◆ **How to complete this task**
Where the line containing "Viewport: 429px width, 341px height." appears in the entries below, begin there and output every line through the last, exactly, minus the pictures.

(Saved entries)
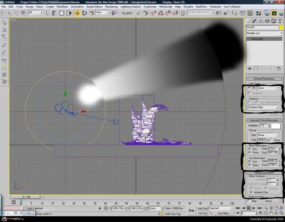Screen dimensions: 285x222
Task: Open the Graph Editors menu
Action: [94, 7]
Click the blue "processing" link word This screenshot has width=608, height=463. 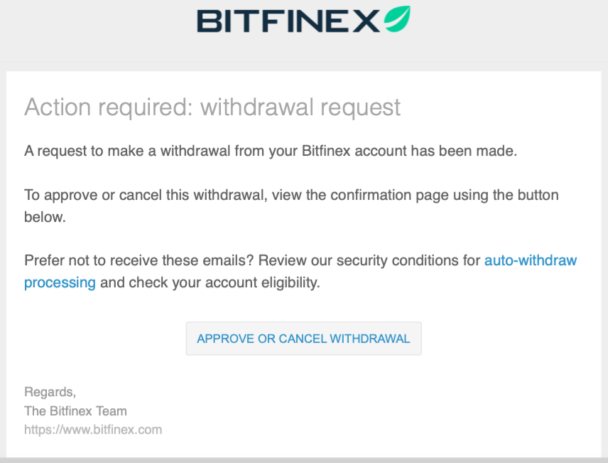(x=60, y=282)
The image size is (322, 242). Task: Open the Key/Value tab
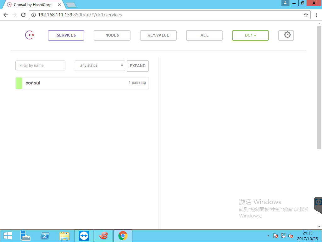158,35
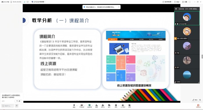Click the network signal strength icon

[x=24, y=2]
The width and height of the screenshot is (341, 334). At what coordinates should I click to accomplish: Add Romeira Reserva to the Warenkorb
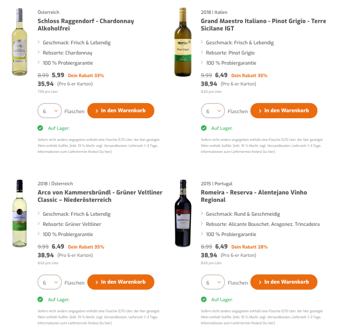point(284,282)
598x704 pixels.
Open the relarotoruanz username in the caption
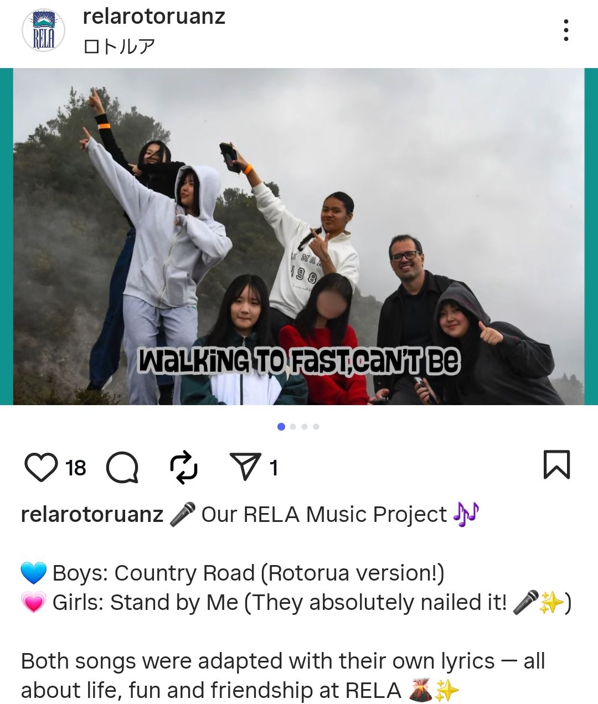[x=92, y=514]
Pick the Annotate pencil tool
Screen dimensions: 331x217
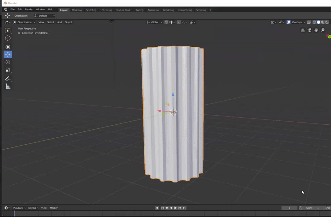(x=8, y=79)
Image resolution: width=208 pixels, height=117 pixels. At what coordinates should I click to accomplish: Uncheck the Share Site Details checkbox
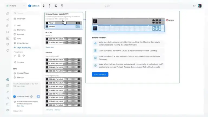(15, 96)

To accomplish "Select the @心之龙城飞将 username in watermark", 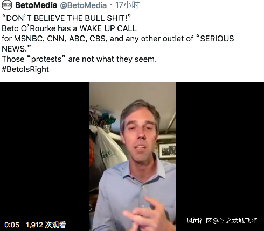I will click(235, 221).
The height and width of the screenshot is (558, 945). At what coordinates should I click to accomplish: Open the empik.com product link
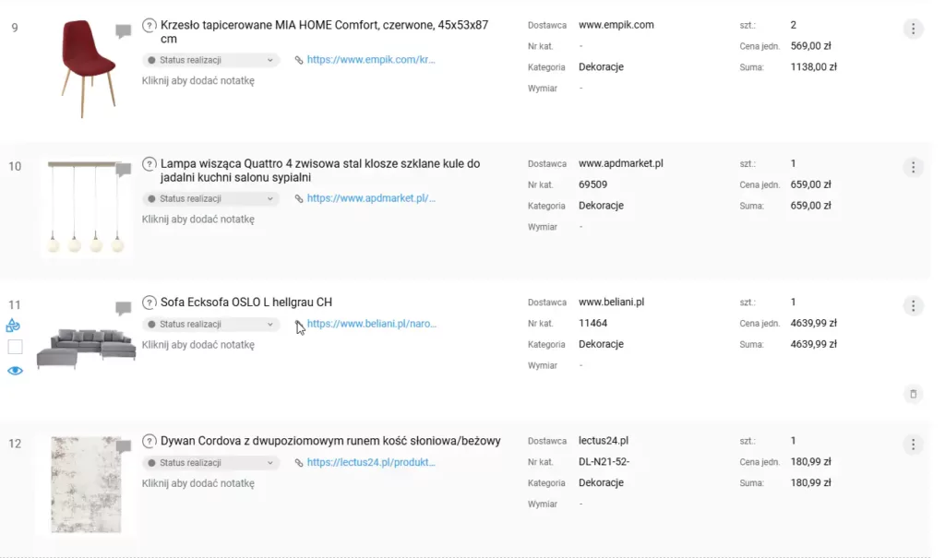click(x=370, y=60)
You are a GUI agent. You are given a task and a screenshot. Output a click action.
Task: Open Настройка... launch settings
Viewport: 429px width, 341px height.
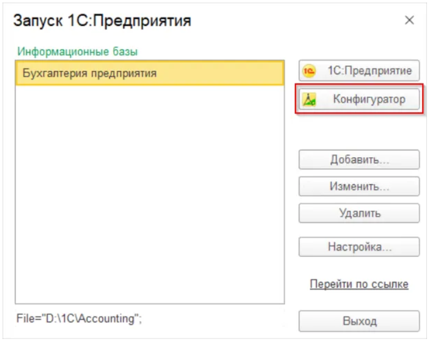click(x=359, y=247)
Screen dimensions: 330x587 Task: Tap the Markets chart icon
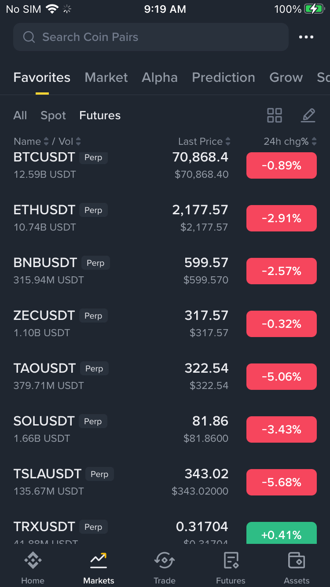(x=99, y=561)
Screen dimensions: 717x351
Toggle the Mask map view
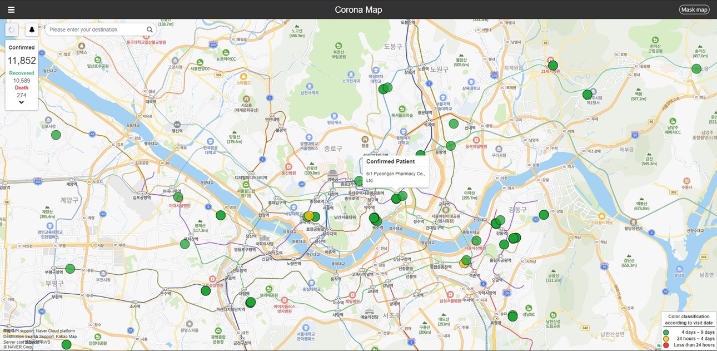coord(694,9)
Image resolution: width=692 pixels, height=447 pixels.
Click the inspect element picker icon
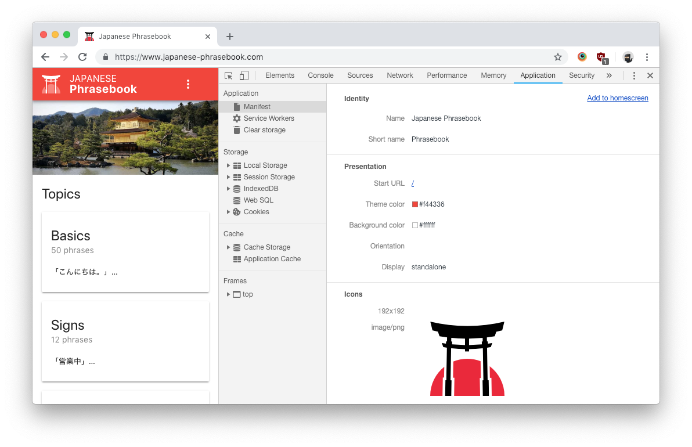point(229,75)
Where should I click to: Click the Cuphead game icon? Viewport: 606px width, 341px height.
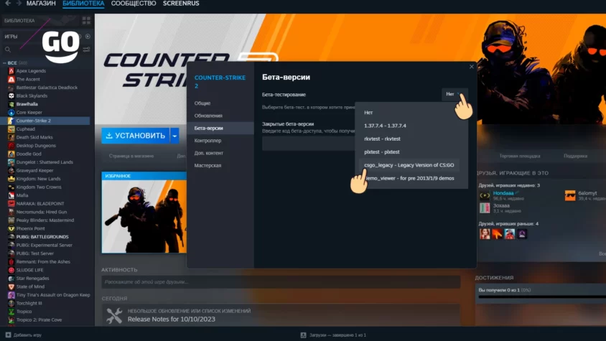click(x=11, y=129)
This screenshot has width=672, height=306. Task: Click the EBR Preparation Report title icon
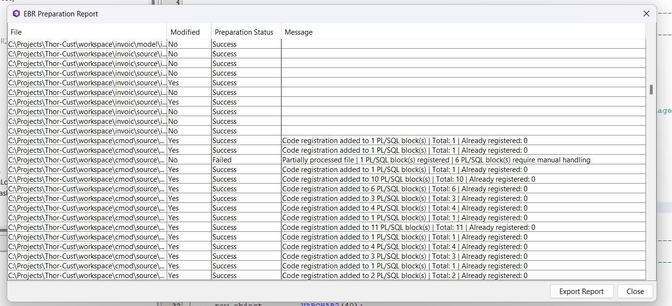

◆ **Written answer**
Viewport: 429px width, 341px height.
click(x=359, y=247)
Screen dimensions: 330x587 Task: Tap the Markets chart icon
(x=99, y=561)
Screen dimensions: 717x351
Toggle the Mask map view
coord(694,9)
Image resolution: width=692 pixels, height=447 pixels.
Click the inspect element picker icon
point(229,75)
Where should I click to: Click the Cuphead game icon? Viewport: 606px width, 341px height.
click(x=11, y=129)
This screenshot has width=672, height=306. Task: Click the EBR Preparation Report title icon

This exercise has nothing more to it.